During his lifetime, Hemingway published seven novels, including The Sun Also Rises (1926), A Farewell to Arms (1929), To Have and Have Not (1937), For Whom the Bell Tolls (1940), and The Old Man and the Sea (1951). He wrote the first draft of The Sun Also Rises in eight weeks after being inspired by the bullfighting he witnessed at the Festival of San Fermín in Pamplona (1923). He said that A Farewell to Arms was inspired by his failed romance with Red Cross nurse Agnes von Kurowsky, with whom he fell hopelessly in love, and who spurned him for another man.

Hemingway’s novel To Have and Have Not (1937) has been adapted for film four times. It was first filmed in 1944 and starred Humphrey Bogart and Lauren Bacall. John Garfield starred in the 1950 version, which was titled The Breaking Point. In 1958, it was called The Gun Runners and starred Audie Murphy. In 1987, it was made into an Iranian film titled Captain Khorshid. Many people also feel that the 1977 film The Deep, starring Jacqueline Bisset in a very thin white T-shirt, also reused plot elements and characters from Hemingway’s novel, though it is mostly based on Peter Benchley’s novel of the same name.
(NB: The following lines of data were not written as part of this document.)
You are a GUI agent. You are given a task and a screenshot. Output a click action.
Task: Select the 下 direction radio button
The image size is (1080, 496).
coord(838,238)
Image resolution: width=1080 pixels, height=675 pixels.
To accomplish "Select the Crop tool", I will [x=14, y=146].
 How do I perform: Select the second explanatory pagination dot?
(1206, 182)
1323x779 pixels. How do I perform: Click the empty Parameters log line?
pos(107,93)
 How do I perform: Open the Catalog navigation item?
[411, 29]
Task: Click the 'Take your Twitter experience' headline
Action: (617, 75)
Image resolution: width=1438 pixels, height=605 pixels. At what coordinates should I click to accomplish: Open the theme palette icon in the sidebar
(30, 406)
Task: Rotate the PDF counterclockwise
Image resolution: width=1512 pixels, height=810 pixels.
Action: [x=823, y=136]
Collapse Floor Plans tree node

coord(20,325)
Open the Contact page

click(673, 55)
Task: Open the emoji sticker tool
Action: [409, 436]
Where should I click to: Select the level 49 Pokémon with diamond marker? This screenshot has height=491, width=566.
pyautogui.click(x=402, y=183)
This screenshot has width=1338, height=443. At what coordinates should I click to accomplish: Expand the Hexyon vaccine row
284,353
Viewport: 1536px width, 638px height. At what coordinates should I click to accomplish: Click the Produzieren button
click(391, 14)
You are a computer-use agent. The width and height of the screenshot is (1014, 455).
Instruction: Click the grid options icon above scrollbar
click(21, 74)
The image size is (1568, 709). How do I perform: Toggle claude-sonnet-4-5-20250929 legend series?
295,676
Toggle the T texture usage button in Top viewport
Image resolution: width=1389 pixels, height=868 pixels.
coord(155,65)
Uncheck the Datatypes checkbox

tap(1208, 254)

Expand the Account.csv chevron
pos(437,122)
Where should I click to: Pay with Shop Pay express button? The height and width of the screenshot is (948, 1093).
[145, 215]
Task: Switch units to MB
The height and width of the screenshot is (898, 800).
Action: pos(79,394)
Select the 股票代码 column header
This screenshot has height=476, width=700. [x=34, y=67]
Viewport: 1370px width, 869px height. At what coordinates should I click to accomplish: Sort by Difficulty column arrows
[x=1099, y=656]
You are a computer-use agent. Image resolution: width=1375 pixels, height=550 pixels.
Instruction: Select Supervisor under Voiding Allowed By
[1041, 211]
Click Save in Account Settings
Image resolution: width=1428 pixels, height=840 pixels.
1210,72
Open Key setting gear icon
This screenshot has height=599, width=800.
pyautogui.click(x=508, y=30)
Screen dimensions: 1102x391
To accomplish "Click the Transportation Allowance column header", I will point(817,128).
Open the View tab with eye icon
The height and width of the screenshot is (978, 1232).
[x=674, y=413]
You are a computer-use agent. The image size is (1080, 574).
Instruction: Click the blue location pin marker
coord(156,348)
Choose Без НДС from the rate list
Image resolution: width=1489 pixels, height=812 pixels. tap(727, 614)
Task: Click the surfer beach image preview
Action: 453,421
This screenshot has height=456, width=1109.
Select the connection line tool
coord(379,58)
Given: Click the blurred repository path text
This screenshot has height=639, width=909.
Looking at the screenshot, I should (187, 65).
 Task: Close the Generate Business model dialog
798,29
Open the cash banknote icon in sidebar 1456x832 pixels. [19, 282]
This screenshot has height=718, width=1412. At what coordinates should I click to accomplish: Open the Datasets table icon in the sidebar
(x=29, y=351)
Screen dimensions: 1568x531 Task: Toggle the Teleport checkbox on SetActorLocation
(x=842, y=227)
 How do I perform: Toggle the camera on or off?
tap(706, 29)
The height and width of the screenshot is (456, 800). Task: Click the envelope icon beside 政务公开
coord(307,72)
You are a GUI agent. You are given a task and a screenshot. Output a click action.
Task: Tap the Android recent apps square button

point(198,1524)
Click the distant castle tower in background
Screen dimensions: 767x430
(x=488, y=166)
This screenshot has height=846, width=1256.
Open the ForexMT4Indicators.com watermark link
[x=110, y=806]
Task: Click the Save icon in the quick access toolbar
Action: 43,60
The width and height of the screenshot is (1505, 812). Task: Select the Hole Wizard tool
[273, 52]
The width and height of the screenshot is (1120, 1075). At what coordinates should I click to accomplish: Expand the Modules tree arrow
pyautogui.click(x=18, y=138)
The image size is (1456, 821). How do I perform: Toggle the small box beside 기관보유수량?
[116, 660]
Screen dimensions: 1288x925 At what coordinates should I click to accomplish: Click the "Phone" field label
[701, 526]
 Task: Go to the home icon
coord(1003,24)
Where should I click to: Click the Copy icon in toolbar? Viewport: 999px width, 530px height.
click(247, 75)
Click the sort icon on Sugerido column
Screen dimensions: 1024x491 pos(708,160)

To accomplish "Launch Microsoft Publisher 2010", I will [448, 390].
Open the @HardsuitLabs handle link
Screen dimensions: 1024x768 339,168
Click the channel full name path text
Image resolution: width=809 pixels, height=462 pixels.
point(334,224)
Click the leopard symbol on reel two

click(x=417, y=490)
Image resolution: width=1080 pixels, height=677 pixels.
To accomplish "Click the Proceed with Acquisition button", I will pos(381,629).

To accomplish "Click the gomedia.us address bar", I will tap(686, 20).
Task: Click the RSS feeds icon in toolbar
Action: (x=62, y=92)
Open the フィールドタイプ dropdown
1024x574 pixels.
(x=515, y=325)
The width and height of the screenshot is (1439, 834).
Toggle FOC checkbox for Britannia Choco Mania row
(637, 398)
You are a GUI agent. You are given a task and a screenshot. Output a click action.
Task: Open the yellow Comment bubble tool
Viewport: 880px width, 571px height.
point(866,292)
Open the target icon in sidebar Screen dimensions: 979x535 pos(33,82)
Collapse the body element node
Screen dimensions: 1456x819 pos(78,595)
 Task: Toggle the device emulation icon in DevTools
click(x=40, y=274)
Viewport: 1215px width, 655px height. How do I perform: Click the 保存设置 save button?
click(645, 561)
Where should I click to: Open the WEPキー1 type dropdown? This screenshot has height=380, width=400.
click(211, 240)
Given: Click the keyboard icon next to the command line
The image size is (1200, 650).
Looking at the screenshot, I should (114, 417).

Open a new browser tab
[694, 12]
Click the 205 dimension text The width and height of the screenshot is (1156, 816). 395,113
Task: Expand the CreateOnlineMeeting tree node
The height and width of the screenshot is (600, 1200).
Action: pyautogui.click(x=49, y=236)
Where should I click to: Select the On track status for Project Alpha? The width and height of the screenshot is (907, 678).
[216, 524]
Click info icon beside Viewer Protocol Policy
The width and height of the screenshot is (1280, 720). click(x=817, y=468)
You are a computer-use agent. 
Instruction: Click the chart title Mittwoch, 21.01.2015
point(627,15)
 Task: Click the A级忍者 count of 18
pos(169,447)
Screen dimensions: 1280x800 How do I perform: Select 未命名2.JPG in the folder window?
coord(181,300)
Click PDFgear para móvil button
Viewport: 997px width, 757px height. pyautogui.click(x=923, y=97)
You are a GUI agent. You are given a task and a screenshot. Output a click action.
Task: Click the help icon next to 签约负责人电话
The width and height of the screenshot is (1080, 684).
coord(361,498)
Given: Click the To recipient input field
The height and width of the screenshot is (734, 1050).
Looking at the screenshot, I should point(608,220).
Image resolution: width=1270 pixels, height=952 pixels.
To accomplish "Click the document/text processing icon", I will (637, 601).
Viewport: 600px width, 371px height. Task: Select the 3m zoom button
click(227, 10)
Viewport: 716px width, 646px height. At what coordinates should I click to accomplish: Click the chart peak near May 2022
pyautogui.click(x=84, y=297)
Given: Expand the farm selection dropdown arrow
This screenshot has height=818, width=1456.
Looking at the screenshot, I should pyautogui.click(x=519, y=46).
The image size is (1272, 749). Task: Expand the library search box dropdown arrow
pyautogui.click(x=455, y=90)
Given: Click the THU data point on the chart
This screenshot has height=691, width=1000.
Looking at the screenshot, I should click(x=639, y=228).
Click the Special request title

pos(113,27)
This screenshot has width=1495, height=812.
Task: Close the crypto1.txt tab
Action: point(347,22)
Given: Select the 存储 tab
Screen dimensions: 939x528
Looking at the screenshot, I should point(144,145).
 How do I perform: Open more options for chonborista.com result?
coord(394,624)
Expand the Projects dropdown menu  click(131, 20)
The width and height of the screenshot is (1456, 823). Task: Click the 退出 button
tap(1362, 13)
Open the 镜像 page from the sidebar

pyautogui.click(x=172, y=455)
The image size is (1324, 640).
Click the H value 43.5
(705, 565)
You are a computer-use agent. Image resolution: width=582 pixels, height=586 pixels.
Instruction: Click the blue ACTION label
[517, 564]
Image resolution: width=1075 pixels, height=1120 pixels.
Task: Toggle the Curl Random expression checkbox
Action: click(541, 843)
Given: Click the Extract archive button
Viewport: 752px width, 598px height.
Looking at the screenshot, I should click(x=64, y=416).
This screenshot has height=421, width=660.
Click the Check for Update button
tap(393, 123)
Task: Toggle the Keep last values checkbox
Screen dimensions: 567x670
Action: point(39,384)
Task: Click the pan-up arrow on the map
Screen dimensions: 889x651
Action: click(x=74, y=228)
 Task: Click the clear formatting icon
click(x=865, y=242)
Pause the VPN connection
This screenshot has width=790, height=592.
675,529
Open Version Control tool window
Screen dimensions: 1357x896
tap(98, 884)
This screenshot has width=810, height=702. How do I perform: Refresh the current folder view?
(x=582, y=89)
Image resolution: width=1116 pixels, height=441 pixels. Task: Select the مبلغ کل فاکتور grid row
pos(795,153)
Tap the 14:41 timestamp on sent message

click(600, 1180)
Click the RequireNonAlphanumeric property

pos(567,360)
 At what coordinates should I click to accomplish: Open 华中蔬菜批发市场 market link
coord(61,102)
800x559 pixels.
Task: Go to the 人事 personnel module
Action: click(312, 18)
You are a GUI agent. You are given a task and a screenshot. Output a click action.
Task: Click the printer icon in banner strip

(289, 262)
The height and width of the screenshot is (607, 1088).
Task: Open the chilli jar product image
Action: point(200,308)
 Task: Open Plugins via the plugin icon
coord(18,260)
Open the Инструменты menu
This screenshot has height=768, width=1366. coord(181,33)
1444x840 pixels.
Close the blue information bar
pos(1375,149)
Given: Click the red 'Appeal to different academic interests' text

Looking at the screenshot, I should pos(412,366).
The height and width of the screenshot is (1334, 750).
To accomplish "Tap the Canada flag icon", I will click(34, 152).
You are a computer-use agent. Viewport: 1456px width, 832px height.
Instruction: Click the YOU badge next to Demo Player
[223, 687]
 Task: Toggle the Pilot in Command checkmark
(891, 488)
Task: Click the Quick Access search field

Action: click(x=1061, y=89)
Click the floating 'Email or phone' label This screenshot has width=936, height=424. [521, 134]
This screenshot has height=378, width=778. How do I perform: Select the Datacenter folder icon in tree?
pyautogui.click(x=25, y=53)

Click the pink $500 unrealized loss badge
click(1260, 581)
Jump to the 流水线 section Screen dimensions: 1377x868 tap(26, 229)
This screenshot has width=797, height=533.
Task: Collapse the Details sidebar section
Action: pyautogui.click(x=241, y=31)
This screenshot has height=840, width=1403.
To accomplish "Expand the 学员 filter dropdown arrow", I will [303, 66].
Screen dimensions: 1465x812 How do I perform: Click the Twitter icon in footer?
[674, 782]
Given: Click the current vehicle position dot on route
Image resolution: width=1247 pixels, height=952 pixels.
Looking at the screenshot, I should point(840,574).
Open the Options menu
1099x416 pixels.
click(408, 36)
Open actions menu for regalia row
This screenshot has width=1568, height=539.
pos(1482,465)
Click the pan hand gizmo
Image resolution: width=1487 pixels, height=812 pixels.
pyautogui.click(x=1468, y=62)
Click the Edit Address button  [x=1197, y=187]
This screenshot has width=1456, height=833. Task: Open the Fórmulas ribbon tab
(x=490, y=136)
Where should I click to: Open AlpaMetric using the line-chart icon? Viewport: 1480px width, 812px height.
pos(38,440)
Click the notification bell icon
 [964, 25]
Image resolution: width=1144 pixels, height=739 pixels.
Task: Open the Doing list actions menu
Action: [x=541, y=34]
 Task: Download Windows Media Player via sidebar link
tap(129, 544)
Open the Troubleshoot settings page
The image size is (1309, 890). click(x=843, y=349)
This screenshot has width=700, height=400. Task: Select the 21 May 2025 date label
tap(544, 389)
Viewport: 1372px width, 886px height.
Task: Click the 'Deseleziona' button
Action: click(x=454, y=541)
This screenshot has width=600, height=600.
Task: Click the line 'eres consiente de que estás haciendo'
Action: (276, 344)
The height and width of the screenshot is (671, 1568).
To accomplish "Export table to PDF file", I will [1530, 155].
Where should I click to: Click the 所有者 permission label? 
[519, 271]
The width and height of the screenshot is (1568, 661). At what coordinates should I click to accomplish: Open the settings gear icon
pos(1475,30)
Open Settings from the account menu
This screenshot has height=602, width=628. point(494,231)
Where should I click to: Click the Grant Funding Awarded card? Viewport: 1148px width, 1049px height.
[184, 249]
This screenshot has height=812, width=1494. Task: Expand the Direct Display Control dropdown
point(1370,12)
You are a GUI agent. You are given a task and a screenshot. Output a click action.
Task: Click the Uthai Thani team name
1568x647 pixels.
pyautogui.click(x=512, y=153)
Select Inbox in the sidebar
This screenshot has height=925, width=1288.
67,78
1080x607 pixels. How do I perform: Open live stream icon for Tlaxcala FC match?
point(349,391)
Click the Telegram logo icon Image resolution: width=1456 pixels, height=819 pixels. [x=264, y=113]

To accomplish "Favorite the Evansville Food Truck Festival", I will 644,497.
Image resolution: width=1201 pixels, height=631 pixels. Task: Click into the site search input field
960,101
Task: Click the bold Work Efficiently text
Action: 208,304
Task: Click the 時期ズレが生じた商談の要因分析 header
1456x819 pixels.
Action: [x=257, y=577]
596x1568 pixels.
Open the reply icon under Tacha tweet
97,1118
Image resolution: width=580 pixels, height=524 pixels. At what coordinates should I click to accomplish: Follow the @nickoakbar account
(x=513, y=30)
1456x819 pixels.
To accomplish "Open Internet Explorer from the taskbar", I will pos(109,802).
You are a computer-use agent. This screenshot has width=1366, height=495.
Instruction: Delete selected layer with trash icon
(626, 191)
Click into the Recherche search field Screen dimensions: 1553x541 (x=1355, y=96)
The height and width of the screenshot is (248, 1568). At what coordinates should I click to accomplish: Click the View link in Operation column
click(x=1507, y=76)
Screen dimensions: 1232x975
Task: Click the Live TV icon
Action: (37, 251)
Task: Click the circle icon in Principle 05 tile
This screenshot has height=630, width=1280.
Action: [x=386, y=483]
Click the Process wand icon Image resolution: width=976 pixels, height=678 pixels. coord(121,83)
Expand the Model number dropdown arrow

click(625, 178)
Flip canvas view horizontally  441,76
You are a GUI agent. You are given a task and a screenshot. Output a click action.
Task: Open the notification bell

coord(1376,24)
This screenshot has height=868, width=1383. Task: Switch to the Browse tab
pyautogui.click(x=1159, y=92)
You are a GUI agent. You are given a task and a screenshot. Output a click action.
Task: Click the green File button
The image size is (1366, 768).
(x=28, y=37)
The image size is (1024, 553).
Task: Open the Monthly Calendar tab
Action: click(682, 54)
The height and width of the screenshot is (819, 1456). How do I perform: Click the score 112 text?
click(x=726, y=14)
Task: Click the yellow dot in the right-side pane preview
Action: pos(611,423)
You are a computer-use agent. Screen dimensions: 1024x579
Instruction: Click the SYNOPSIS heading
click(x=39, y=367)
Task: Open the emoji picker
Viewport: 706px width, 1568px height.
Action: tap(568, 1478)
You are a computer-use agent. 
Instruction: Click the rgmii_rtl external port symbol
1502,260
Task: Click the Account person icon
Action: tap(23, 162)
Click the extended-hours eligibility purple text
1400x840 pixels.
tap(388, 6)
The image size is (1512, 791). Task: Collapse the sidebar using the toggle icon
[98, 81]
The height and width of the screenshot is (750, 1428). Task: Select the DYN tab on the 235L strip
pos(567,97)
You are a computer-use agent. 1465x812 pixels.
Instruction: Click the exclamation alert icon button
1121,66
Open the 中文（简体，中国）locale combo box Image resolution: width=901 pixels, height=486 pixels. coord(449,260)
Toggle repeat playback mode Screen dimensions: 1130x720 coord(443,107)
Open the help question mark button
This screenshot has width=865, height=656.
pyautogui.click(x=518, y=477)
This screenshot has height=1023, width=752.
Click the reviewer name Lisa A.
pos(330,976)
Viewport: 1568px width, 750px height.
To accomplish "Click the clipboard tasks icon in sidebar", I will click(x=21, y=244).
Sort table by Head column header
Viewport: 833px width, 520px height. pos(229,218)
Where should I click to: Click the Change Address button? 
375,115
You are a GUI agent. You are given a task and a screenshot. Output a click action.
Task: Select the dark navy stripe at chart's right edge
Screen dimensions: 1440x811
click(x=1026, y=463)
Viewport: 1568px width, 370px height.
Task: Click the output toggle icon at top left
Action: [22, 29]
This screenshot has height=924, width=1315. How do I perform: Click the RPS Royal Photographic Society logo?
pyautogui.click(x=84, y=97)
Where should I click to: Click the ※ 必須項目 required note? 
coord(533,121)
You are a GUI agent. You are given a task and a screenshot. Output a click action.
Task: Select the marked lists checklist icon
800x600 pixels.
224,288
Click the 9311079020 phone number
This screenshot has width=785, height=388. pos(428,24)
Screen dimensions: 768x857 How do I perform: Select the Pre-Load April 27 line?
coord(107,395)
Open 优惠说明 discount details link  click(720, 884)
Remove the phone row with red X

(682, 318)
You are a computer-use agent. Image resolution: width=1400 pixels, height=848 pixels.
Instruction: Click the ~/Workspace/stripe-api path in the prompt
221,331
After he finished writing his novel The Old Man and the Sea, which won the Pulitzer Prize for literature (1952), Hemingway said the book was “the best I can write ever for all of my life.” He won the Nobel Prize in literature in 1954, and in his acceptance letter, he wrote: “Writing, at its best, is a lonely life. Organizations for writers palliate the writer’s loneliness but I doubt if they improve his writing. He grows in public stature as he sheds his loneliness and often his work deteriorates. For he does his work alone and if he is a good enough writer he must face eternity, or the lack of it, each day.”

Hemingway preferred to begin his stories and novels in pencil. He said: “If you write with a pencil you get three different sights at it to see if the reader is getting what you want him to. First when you read it over; then when it is typed you get another chance to improve it, and again in the proof. Writing it first in pencil gives you one-third more chance to improve it. That is .333, which is a damned good average for a hitter.” Once he was ready to type the manuscript, he typed standing up, with his typewrite on top of a bookcase, preferably by a window. He used chunks of copper ore to keep his papers from blowing and he had a big chart on the wall to keep track of his daily word count.

On writing, Hemingway said: “From things that have happened and from things as they exist and from all things that you know and all those you cannot know, you make something through your invention that is not a representation but a whole new thing truer than anything true and alive, and you make it alive, and if you make it well enough, you give it immortality.”